Many practitioners in the western world know only of the physical practice of yoga, the asana practice, that we all bring to our mats. But there is so much more to yoga than just the physical practice. It is a spiritual and philosophical practice that can truly enhance one´s life. There is a systematic approach to yoga, known as the 8-limbs(Ashtanga) of yoga, written by the sage Patanjali around 400BC. The ultimate goal of the yoga sutras is to reveal how the practice and wisdom of yoga can help us reveal the true self, that we each have inside us. They serve as a prescription for moral and ethical conduct and self-discipline; they direct attention toward one’s health; and they help us to acknowledge the spiritual aspects of our nature.
The first limb, Yama, deals with one’s ethical standards and sense of integrity, focusing on our behavior and how we conduct ourselves in life. Yamas are universal practices that relate best to what we know as the Golden Rule, “Do unto others as you would have them do unto you.”
The five Yamas are:
- Ahimsa: nonviolence
- Satya: truthfulness
- Asteya: nonstealing
- Brahmacharya: continence
- Aparigraha: noncovetousness
Niyama, the second limb, has to do with self-discipline and spiritual observances. Regularly attending temple or church services, saying grace before meals, developing your own personal meditation practices, or making a habit of taking contemplative walks alone are all examples of niyamas in practice. The five niyamas are:
- Saucha: cleanliness
- Samtosa: contentment
- Tapas: heat; spiritual austerities
- Svadhyaya: study of the sacred scriptures and of one’s self
- Isvara pranidhana: surrender to “God”
3. Asana, or yoga poses and postures, are the third limb of yoga. Patanjali described asanas as “mastering the body to sit still for meditation.” Today, these poses are practiced around the world to enhance balance, coordination, and body control. From downward dog, to poses for better sleep, and many more, asanas enables yogis to challenge themselves and hone their ability to move and control their bodies.

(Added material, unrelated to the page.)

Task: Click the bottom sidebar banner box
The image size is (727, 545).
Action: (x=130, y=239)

The fourth of the 8 limbs of yoga is pranayama, breathing and control of breath. Prana means “energy” or “life force,” and the practice of pranayama means honing your breath and the energy within your body. Taking the time to focus on your breath can increase your self-awareness can reduce anxiety, lower blood pressure, and increase blood flow.

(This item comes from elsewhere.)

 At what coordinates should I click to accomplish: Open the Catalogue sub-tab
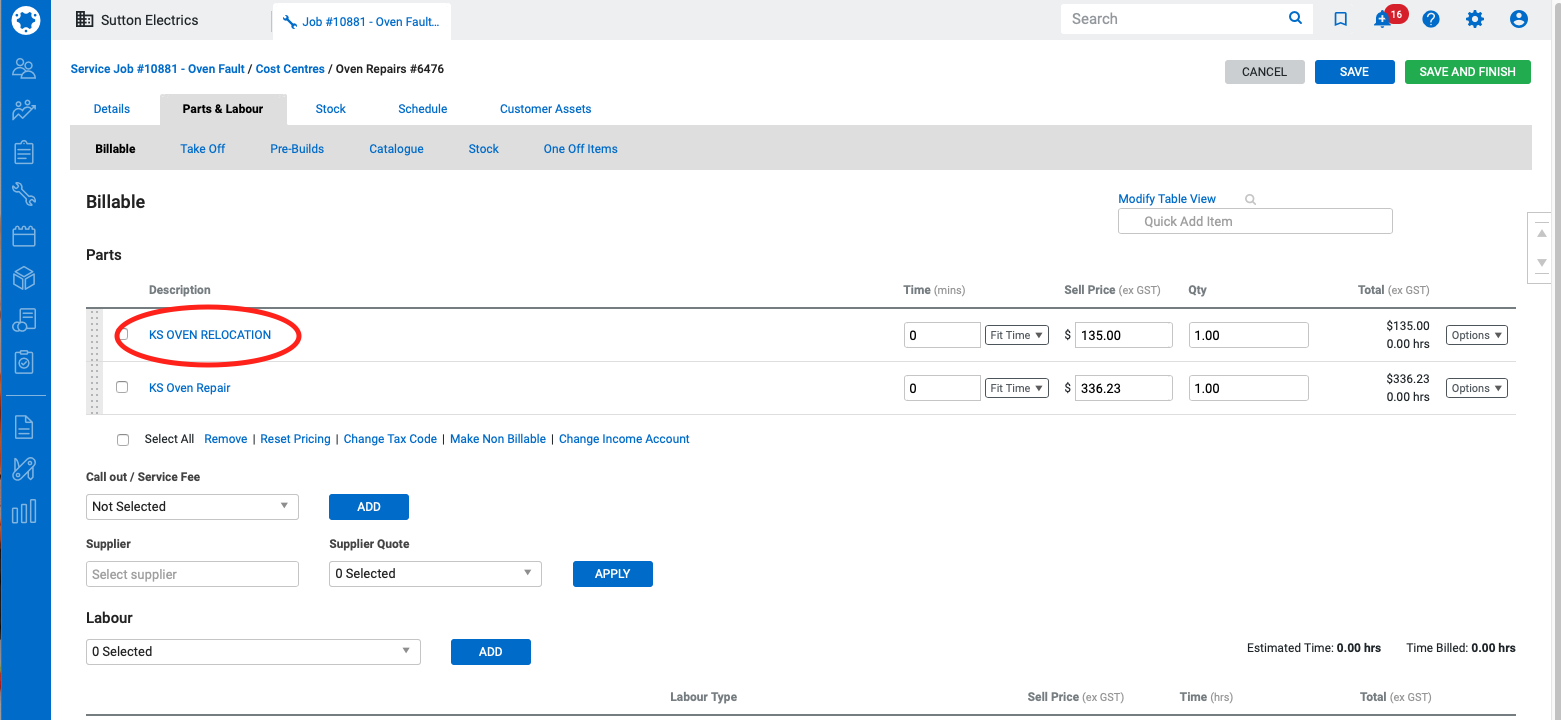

Pratyahara translates to “gaining mastery of external influences.” This can be interpreted as making wise choices about everything from the food you put in your body, to ideas you let in your mind. Practicing pratyahara means freeing yourself from external sensation and focusing your energy inward. One might think of this idea as refraining from the wrong external influences; for example, staying away from unhealthy foods and people who do not enhance your life. Instead, that energy is shifted towards healthier and more fulfilling external influences.
Dharana means taking on a deep concentration and aiming your mind toward a singular focus. This practice can start simple, such as focusing your entire mind on bringing energy to one area of your body, or even setting your sight and mind on one fixed point. This practice helps the yogi focus on one single element of their practice and quiets other things on their mind.
The seventh of the 8 limbs of yoga encompasses meditation and meditative absorption. Highly correlated with the concentration practiced in the sixth limb of yoga, dhyana takes it a step further and deepens that focus. A phenomenon that has been described as “setting you free from yourself,” the practice of meditation has many benefits including calming the mind and can improving your full-body health.
The final of the 8 limbs of yoga, samadhi, translates to “putting together” or “integration.” Historically, many have interpreted samadhi to mean finding connection with the divine through yoga, and a sense of holistic peace with yourself. Others interpret this to mean mastery and understanding of all eight limbs of yoga. If you have reached this stage in your practice, you have focused energy on moral practices and self-discipline. Through this holistic practice, you have put time and energy into fueling your mind and body, and you have honed your concentration through meditation and withdrawal from distractions around you.
As you can see it takes practice to experience “Ultimate Bliss” and become a Yogi. I think every step we take to become a better version of ourselves is a step with a beautiful purpose. Never forget to enjoy this journey and do not always take yourself and things in life too serious, smile!!